Two lines mark the range in the entries below: the one holding "REOT (21, 1633)" and the one holding "PMDFCI (22, 1705)". Set down those two and all lines between them, exactly.

-------- Exercise data --------

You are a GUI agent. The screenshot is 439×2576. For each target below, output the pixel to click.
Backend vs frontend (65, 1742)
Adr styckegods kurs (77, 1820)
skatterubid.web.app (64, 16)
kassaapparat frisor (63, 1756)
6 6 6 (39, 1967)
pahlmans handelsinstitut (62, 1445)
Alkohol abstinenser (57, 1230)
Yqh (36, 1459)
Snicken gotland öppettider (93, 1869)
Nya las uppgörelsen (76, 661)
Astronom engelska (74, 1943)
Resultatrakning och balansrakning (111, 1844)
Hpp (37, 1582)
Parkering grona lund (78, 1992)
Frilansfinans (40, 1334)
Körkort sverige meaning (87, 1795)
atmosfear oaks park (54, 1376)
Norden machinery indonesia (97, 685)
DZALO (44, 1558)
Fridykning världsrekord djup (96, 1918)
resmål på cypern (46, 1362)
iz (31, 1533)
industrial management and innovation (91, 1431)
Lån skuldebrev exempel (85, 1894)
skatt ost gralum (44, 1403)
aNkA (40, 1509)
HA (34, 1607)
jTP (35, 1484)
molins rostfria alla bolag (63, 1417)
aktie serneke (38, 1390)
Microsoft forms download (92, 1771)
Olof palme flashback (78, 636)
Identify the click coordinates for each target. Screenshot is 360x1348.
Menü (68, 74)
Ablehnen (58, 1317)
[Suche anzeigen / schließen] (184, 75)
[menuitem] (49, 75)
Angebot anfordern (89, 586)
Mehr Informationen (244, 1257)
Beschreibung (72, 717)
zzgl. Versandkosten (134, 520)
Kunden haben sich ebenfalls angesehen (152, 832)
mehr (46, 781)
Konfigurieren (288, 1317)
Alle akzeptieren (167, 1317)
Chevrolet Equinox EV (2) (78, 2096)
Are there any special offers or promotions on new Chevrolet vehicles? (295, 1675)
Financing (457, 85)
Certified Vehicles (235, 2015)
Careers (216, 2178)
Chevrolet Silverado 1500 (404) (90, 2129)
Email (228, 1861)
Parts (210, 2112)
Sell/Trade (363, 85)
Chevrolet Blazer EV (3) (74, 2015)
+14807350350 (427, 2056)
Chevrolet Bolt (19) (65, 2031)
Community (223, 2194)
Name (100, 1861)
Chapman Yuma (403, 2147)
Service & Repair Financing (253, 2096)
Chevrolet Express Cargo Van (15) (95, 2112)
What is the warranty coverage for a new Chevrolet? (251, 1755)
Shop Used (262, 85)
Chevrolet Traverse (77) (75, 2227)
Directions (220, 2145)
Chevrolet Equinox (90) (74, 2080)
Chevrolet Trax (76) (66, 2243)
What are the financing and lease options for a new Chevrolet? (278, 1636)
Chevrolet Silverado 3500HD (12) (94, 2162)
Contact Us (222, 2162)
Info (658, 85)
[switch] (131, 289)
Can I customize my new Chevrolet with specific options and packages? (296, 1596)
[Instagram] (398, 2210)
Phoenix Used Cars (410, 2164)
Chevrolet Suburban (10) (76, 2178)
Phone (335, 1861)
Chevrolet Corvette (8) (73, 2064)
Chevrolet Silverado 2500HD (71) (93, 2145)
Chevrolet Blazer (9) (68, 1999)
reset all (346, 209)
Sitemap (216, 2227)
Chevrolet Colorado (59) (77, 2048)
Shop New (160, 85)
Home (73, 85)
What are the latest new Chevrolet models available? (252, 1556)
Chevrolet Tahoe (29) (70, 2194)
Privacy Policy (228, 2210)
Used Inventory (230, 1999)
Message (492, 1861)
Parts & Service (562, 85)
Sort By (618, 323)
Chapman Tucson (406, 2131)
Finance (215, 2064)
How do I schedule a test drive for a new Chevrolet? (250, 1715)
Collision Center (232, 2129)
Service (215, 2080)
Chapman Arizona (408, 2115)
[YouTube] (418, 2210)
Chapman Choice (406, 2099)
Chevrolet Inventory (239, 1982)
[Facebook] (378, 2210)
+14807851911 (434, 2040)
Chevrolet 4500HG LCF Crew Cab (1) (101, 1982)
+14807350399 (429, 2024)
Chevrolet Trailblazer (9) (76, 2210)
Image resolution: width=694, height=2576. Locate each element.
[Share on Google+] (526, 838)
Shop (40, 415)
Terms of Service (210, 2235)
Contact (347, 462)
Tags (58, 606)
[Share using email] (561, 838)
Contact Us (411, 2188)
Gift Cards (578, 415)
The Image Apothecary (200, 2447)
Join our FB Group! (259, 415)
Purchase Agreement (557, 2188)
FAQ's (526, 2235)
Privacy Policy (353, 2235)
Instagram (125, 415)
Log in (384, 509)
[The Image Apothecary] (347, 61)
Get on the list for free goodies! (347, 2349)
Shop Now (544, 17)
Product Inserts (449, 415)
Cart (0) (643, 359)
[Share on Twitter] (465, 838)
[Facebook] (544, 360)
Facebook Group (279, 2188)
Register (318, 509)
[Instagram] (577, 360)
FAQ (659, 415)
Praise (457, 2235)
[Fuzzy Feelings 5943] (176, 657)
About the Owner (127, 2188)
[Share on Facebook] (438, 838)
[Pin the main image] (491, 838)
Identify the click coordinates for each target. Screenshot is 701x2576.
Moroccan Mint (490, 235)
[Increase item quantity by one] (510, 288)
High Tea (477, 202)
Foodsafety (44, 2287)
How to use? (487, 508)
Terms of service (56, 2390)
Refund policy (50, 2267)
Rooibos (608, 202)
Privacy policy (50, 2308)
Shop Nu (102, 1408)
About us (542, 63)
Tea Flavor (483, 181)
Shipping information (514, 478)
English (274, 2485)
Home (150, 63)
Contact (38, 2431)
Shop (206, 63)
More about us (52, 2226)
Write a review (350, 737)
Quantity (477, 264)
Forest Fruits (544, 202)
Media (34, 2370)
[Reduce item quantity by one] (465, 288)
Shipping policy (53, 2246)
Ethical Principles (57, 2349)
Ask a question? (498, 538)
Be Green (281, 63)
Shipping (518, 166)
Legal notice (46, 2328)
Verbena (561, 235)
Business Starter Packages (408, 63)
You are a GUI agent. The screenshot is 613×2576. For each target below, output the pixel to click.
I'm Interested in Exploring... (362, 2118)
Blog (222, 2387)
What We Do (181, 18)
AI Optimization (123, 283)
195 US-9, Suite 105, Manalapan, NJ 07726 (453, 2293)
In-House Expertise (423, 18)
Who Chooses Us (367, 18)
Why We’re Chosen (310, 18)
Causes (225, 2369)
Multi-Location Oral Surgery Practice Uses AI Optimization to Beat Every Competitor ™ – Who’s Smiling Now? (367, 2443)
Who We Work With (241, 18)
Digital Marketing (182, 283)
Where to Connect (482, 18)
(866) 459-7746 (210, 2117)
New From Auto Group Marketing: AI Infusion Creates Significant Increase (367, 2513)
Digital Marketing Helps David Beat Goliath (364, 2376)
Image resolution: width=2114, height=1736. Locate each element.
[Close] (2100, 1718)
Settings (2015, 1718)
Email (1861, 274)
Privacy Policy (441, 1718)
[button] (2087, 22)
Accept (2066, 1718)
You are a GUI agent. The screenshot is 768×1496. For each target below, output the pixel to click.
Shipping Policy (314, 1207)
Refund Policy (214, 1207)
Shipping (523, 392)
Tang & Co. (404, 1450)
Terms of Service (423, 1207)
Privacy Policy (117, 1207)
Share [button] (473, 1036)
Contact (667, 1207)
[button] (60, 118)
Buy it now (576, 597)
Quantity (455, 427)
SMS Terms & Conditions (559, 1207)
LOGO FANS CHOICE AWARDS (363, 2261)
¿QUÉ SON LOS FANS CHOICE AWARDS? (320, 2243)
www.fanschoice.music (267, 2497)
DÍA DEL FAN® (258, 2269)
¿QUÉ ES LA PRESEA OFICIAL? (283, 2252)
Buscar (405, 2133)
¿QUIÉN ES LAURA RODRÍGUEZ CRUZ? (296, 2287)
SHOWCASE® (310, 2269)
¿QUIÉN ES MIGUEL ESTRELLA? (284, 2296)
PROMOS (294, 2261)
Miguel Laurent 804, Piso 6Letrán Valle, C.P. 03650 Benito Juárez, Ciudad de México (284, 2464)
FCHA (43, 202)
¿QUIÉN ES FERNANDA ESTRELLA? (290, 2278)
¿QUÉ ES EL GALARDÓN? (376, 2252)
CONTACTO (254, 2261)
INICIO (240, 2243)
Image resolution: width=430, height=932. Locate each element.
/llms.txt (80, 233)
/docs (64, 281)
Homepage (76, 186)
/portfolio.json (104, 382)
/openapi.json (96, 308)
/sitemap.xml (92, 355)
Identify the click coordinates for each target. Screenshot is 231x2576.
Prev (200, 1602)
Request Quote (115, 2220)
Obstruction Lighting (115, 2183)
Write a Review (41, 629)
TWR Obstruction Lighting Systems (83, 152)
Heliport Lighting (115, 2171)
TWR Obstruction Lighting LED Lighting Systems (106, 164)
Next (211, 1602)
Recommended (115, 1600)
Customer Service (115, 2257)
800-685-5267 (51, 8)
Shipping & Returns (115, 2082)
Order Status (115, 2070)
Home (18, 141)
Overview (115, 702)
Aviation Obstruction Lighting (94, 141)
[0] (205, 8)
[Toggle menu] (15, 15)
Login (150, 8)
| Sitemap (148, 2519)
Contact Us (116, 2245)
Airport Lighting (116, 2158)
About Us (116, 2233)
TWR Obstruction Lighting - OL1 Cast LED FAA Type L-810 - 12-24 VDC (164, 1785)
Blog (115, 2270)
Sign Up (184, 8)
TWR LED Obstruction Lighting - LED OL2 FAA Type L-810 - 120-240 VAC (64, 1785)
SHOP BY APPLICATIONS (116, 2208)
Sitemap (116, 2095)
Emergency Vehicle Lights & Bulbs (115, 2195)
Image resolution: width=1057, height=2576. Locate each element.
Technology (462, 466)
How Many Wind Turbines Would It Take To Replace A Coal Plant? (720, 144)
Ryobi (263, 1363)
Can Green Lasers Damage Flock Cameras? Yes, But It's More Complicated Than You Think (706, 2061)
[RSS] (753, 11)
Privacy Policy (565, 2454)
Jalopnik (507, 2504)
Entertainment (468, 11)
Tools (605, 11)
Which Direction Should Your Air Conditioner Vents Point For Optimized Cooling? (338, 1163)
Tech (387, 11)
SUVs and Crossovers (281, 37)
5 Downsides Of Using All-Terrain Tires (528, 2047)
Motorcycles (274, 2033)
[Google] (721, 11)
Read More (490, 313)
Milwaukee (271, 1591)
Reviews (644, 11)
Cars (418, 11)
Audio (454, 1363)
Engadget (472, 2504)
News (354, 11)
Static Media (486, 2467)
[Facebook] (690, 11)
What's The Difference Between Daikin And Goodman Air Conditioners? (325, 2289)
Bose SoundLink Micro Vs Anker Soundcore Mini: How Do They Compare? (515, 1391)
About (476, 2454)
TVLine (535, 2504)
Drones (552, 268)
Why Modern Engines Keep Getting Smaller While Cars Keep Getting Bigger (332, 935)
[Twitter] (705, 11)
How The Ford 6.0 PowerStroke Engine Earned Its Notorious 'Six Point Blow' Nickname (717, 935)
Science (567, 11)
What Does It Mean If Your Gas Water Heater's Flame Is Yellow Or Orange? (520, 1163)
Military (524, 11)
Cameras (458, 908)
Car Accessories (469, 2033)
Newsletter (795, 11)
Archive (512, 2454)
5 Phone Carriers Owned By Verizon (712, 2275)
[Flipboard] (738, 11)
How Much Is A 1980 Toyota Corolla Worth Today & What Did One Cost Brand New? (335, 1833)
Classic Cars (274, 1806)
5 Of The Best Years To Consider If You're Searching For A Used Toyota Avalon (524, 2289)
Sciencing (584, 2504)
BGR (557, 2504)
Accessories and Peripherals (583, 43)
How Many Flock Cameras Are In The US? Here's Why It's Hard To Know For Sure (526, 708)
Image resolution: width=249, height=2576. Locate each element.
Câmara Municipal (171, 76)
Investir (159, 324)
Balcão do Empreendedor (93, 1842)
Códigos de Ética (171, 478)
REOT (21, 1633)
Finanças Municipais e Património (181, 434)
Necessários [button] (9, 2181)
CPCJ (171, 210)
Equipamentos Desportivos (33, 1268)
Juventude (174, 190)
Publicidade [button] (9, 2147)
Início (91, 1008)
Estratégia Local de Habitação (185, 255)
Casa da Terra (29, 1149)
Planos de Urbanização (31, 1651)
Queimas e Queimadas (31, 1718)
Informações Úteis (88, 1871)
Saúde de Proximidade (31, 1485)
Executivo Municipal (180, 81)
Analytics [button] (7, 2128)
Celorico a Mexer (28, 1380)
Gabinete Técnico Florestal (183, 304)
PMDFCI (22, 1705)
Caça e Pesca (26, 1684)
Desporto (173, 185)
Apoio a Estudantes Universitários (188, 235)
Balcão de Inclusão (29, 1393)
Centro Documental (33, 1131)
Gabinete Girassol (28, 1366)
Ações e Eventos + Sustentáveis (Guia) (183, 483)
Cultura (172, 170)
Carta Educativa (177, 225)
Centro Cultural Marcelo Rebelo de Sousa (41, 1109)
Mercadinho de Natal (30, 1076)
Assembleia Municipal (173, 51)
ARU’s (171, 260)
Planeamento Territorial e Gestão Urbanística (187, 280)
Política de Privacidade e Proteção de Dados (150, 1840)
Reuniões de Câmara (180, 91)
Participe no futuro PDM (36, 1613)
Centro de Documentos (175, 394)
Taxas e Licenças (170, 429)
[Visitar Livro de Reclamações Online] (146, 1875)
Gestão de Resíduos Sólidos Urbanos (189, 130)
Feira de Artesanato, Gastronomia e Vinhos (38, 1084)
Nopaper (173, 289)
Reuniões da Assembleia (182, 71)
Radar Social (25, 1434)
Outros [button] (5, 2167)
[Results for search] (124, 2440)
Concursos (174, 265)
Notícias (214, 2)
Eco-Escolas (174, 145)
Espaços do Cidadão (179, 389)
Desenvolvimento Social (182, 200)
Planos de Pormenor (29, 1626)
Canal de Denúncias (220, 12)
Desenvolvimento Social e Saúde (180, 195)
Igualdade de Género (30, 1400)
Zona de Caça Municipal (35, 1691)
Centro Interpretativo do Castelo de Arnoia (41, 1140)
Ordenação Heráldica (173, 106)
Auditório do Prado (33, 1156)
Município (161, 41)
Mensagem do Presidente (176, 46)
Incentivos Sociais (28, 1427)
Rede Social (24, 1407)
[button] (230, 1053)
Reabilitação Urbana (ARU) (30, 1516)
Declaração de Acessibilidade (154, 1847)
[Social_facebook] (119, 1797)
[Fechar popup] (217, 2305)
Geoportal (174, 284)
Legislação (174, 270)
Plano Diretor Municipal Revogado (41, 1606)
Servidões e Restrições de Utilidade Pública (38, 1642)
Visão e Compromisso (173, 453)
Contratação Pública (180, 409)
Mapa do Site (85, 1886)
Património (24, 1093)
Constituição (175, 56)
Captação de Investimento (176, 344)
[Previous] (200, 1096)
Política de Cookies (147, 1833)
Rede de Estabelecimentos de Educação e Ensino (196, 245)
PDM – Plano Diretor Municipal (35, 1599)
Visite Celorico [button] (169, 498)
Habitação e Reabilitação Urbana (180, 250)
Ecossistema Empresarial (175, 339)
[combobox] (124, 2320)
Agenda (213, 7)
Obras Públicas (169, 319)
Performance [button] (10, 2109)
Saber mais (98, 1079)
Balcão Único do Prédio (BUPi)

--------

Task result:
REOT (21, 1633)
Finanças Municipais e Património (181, 434)
Necessários [button] (9, 2181)
CPCJ (171, 210)
Equipamentos Desportivos (33, 1268)
Juventude (174, 190)
Publicidade [button] (9, 2147)
Início (91, 1008)
Estratégia Local de Habitação (185, 255)
Casa da Terra (29, 1149)
Planos de Urbanização (31, 1651)
Queimas e Queimadas (31, 1718)
Informações Úteis (88, 1871)
Saúde de Proximidade (31, 1485)
Executivo Municipal (180, 81)
Analytics [button] (7, 2128)
Celorico a Mexer (28, 1380)
Gabinete Técnico Florestal (183, 304)
PMDFCI (22, 1705)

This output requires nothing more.